Zwölf Gedichte, op. 35

per voce e pianoforte

Musica: Robert Schumann (1810 - 1856)
Testo: Justinus Kerner
  1. Lust der Sturmnacht - Kraftig leidenschaftlich (do minore)
  2. Stirb, Lieb' und Freud'! - Langsam (la bemolle maggiore)
  3. Wanderlust - Sehr lebhaft (si bemolle maggiore)
  4. Erstes Grün - Einfach (sol minore)
  5. Sehnsucht nach der Waldgegend - Innig, phantastisch (sol minore)
  6. Auf das Trinkglas eines verstorbenen Freundes - Ernst, ziemlich langsam (mi bemolle maggiore)
  7. Wanderung - Frisch, die Begleitung leicht und zart (si bemolle maggiore)
  8. Stille Liebe - Innig (mi bemolle maggiore)
  9. Frage - Langsam, innig (mi bemolle maggiore)
  10. Stille Tränen - Sehr langsam (do maggiore)
  11. Wer machte dich so krank? - Langsam, leise (la bemolle maggiore)
  12. Alte Laute - Noch langsamer und leiser (la bemolle maggiore)
Organico: voce, pianoforte
Composizione: 1840
Edizione: Klemm, Lipsia, 1841
Dedica: Friedrich Weber
Guida all'ascolto (nota 1)

Seppur non così importante come quella di Schubert, la produzione liederistica di Schumann illumina un tratto caratteristico della sua arte e rappresenta un punto di passaggio obbligato nell'evoluzione del genere. Da semplice quadretto descrittvo di forma rigorosamente strofica, espressione di una sensibilità popolare, più spesso popolareggiante, il Lied era stato elevato al rango di forma d'arte e immesso nella tradizione colta da Mozart e da Beethoven; fino a conoscere, con Schubert, sviluppi imprevedibili, e diventare il mezzo eletto per suscitare l'eco di risonanze profonde, interiori, trasfigurate in una unione ideale di poesia e musica: capace, dunque, come nel caso degli ultimi cicli schubertiani, di dare voce alle più intime e segrete introspezioni dell'anima.

Così facendo il Lied si aprì lo sbocco verso la piena inarrestabile del Romanticismo, che ne avrebbe rappresentato al massimo grado le esigenze accentuandone ancor più i toni soggettivi e quelli di una dolorosa, sovente tragica confessione lirica. Non meraviglia dunque che Schumann si accostasse al genere assai presto, con tutta l'ansia intrepida della sua gioventù e con il carico della sua accesa, trascinante fantasia: nessuno meglio di lui avrebbe potuto raccogliere l'eredità di Schubert e portare a maturazione il frutto prezioso, così rigogliosamente sbocciato. Non fu però così. Non almeno subito, in quel primo slancio tanto generoso quanto incontrollato.

[Compiti da svolgere]:
**A)** Rispondi a queste domande sulla scheda dei Zwölf Gedichte, op. 35:
(i) In che anno fu composta la raccolta?
(ii) A chi è dedicata?
(iii) In quale tonalità è il n. 10, "Stille Tränen"?
**B)** Trascrivi dalla scheda sui Zwölf Gedichte il passo che va da "6. Auf das Trinkglas" fino a "Langsam, innig (mi bemolle maggiore)" compreso.

[Estratto dei dati]:
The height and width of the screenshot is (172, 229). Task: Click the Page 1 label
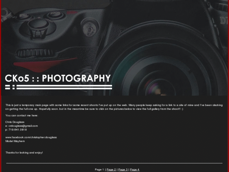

[Soluzioni]:
**A)**
(i) Nel 1840.
(ii) A Friedrich Weber.
(iii) In do maggiore.

**B)**
6. Auf das Trinkglas eines verstorbenen Freundes - Ernst, ziemlich langsam (mi bemolle maggiore)
  7. Wanderung - Frisch, die Begleitung leicht und zart (si bemolle maggiore)
  8. Stille Liebe - Innig (mi bemolle maggiore)
  9. Frage - Langsam, innig (mi bemolle maggiore)